• Task goal: From the first line to the last, copy the listing exactly and omit the images.

[[ Given information open ]]

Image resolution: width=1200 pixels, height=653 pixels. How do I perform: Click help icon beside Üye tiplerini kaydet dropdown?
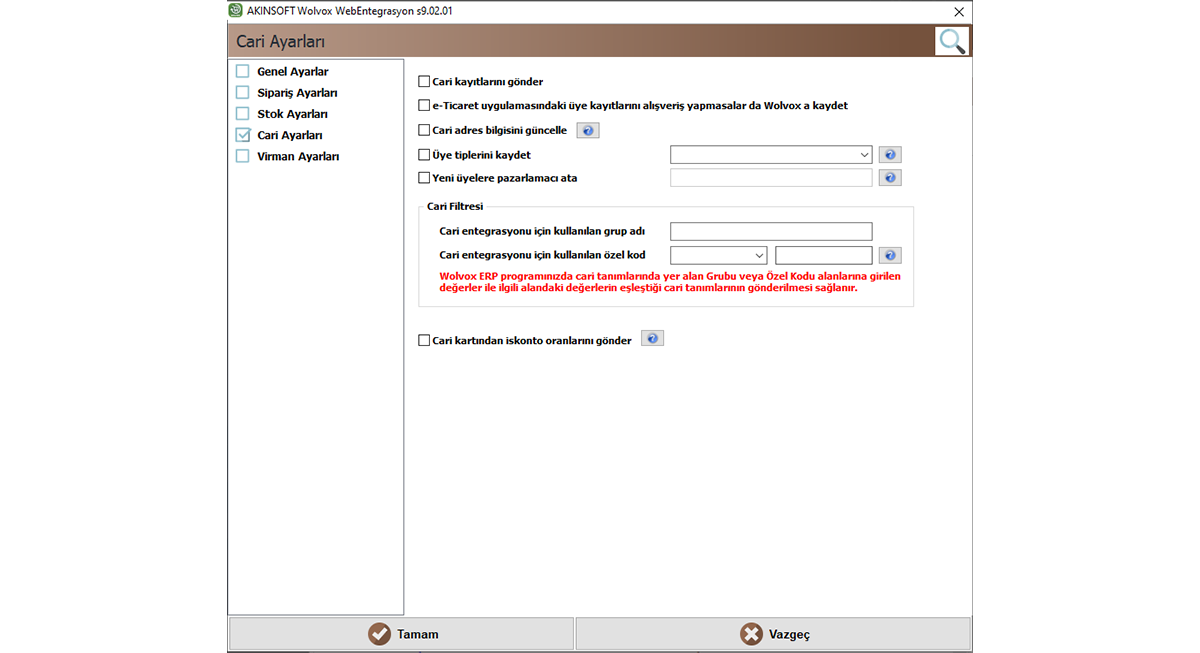tap(890, 155)
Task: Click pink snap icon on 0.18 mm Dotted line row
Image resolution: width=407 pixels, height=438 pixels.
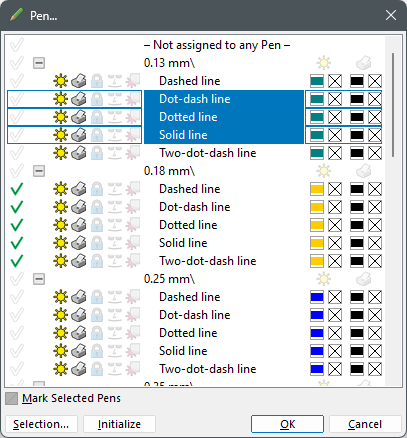Action: [133, 225]
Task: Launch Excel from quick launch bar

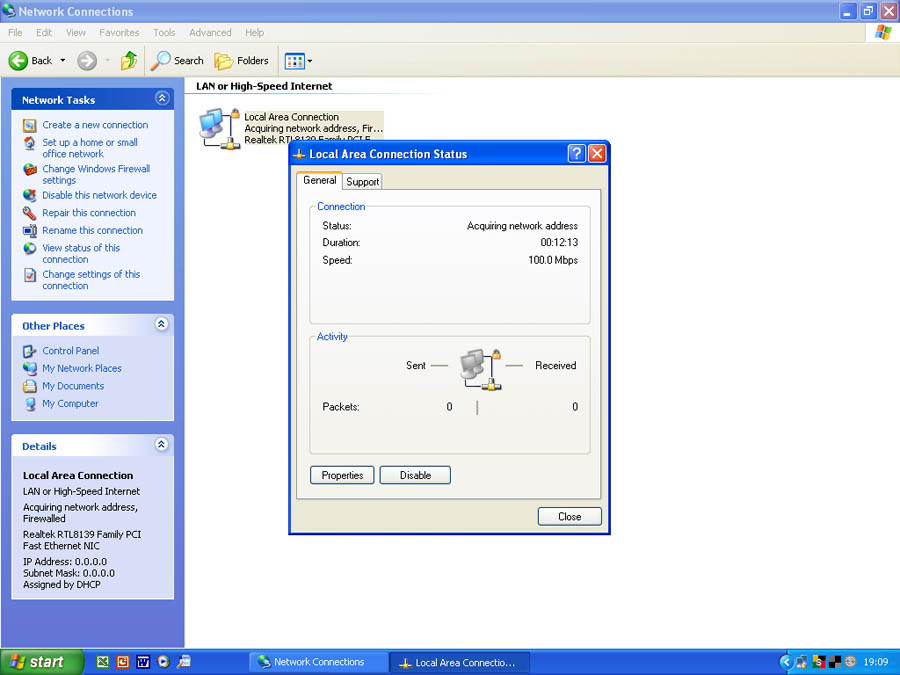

[[ Given information closed ]]

• Output:
Image resolution: width=1200 pixels, height=653 pixels. How do I perform: Click help icon beside Üye tiplerini kaydet dropdown?
tap(890, 155)
Task: Click pink snap icon on 0.18 mm Dotted line row
Image resolution: width=407 pixels, height=438 pixels.
Action: [133, 225]
Task: Launch Excel from quick launch bar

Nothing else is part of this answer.